▶ _EXERCISE DATA_:
-- Start --

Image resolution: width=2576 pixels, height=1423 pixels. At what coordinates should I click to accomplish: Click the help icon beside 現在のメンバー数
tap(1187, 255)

-- End --
-- Start --

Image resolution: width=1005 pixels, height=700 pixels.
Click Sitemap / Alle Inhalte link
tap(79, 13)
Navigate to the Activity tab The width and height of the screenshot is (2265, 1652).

-- End --
-- Start --

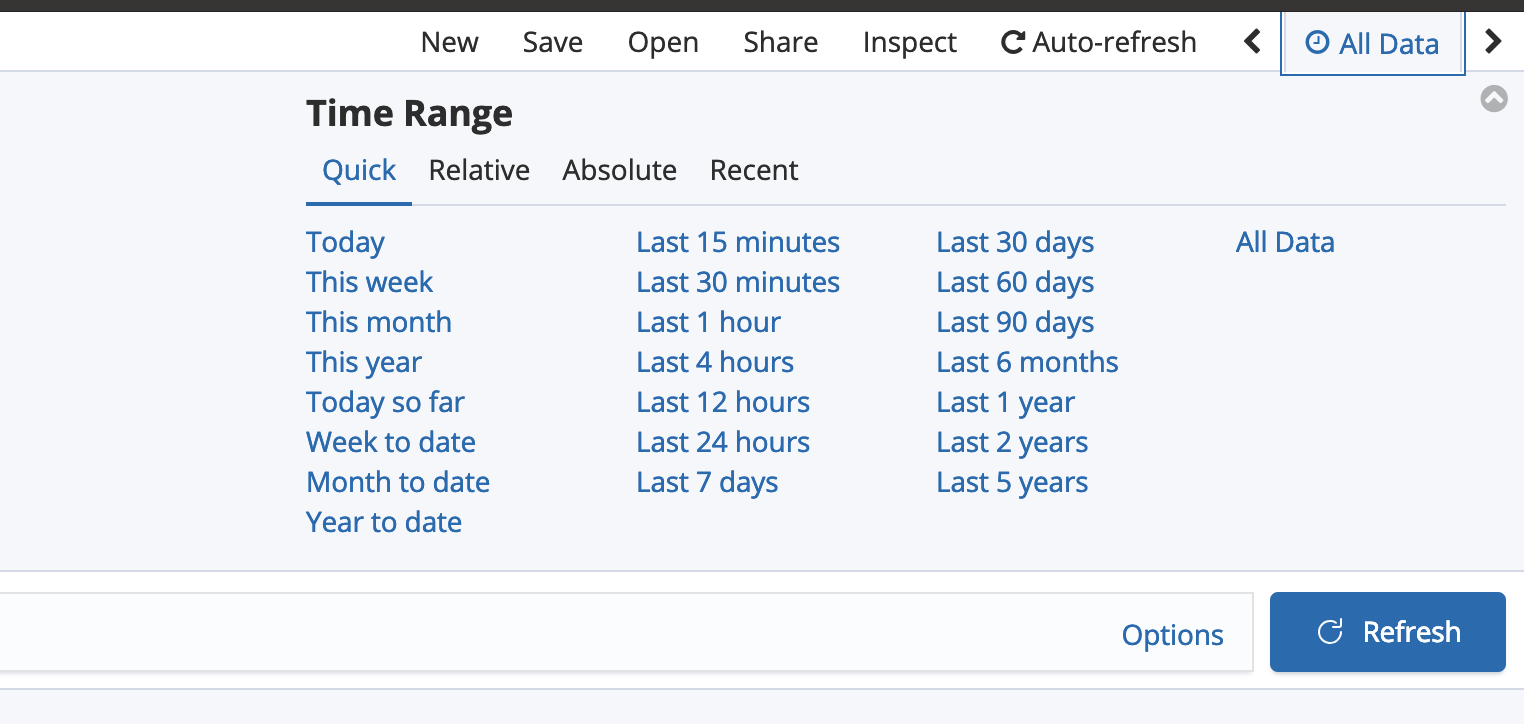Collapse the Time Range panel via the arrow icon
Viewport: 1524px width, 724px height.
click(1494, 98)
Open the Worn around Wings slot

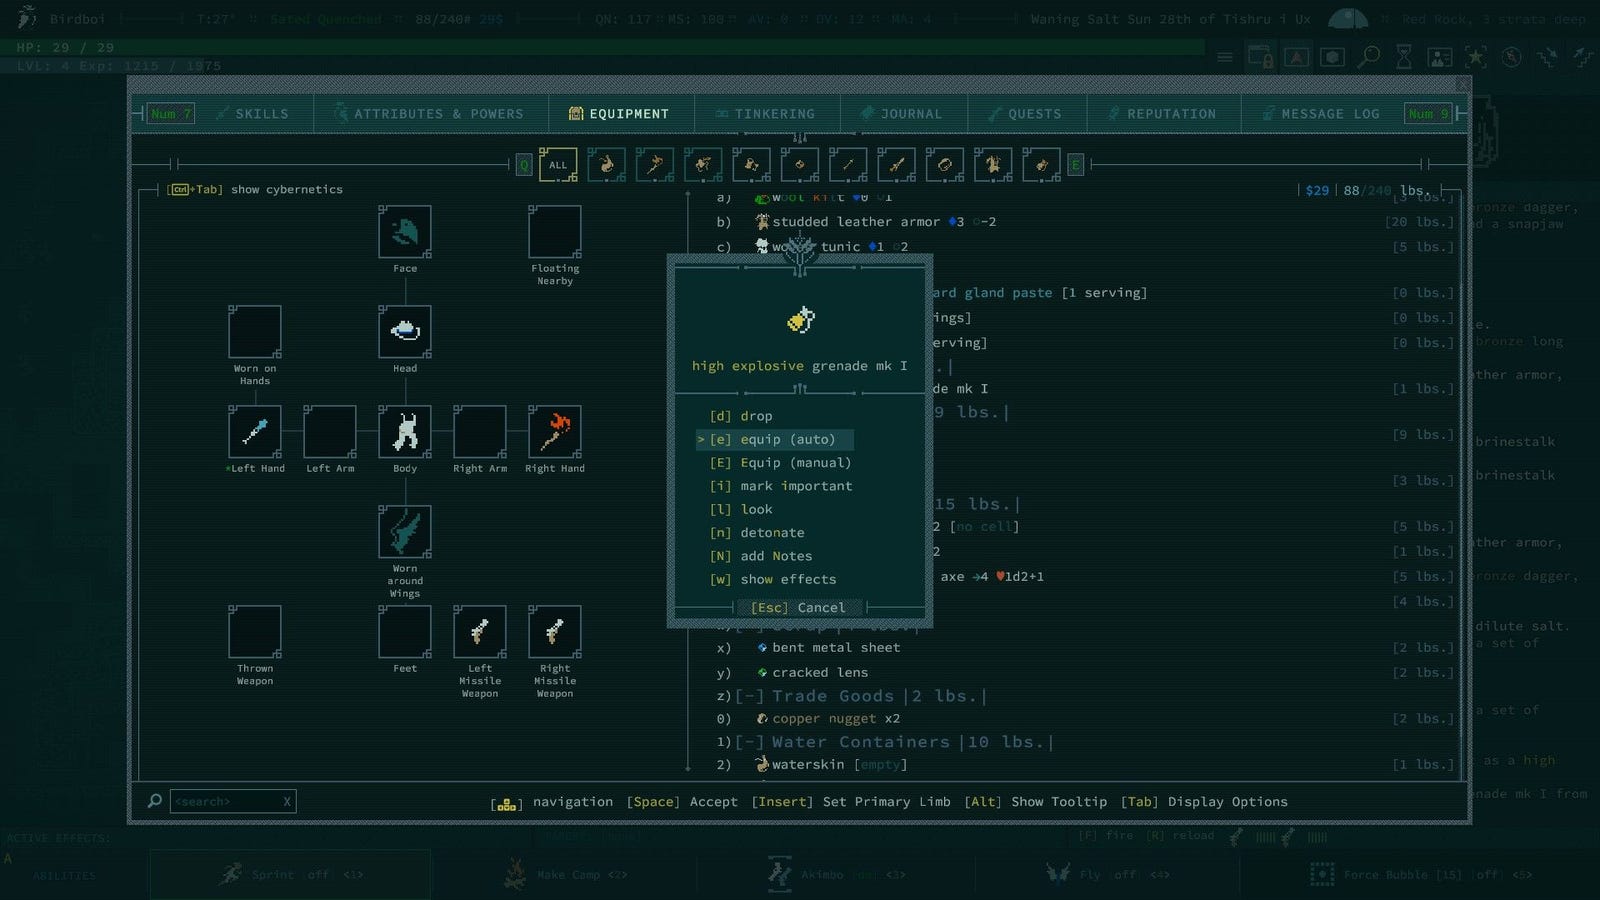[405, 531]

-- End --

▶ _EXERCISE DESCRIPTION_: Write out the records verbatim, starting at the line containing "Image resolution: width=1005" and ending after the line containing "Navigate to the".

▶ _FINAL RESULT_:
Image resolution: width=1005 pixels, height=700 pixels.
Click Sitemap / Alle Inhalte link
tap(79, 13)
Navigate to the Activity tab The width and height of the screenshot is (2265, 1652).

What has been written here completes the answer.